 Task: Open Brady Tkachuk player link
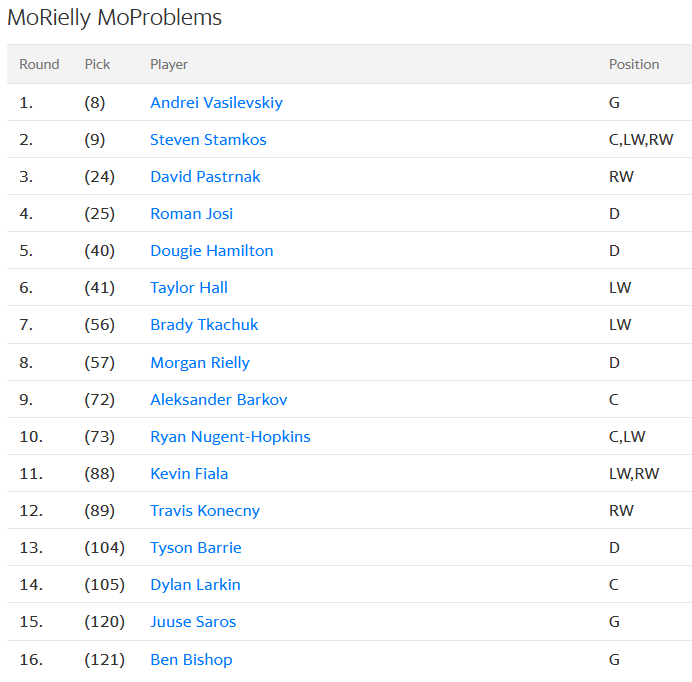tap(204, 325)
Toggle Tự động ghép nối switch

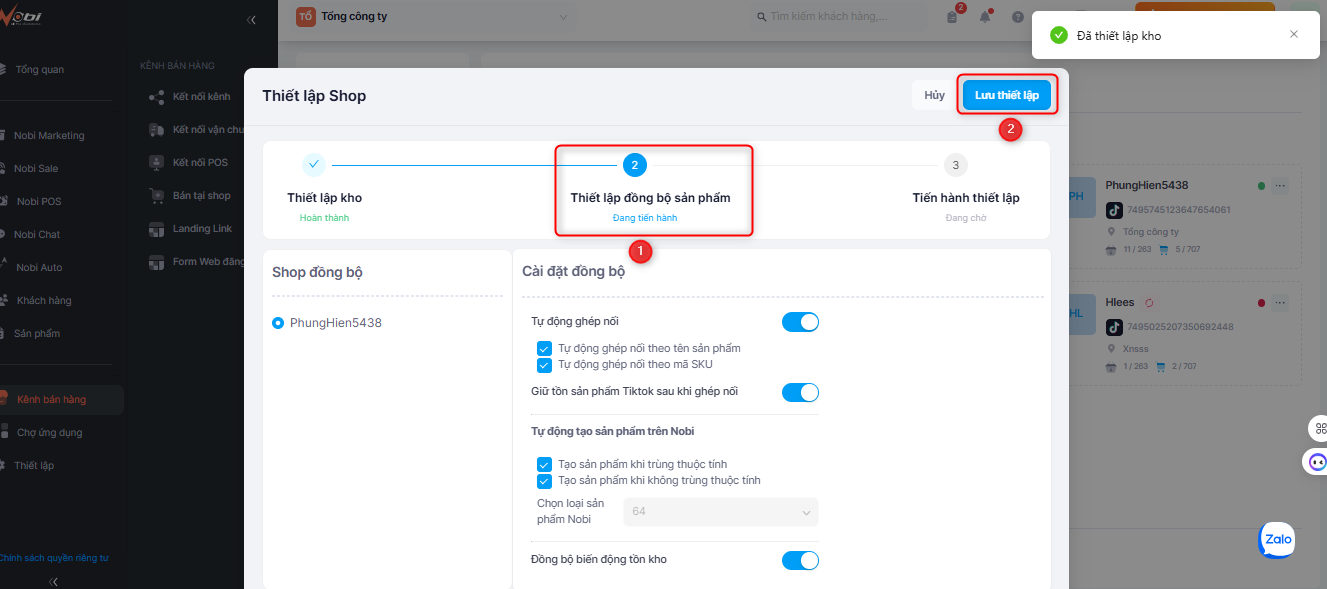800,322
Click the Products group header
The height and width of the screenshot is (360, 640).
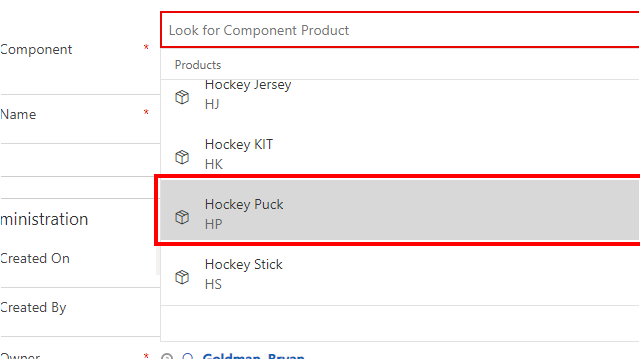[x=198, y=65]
*-*-*
§ What needs to be done:
Reproduce the records above, swapping "Click" for "Select" and keeping everything else unchanged, and omit the pictures.

§ Solution for this problem:
 Task: Open Brady Tkachuk player link
tap(204, 325)
Toggle Tự động ghép nối switch

800,322
Select the Products group header
The height and width of the screenshot is (360, 640).
[x=198, y=65]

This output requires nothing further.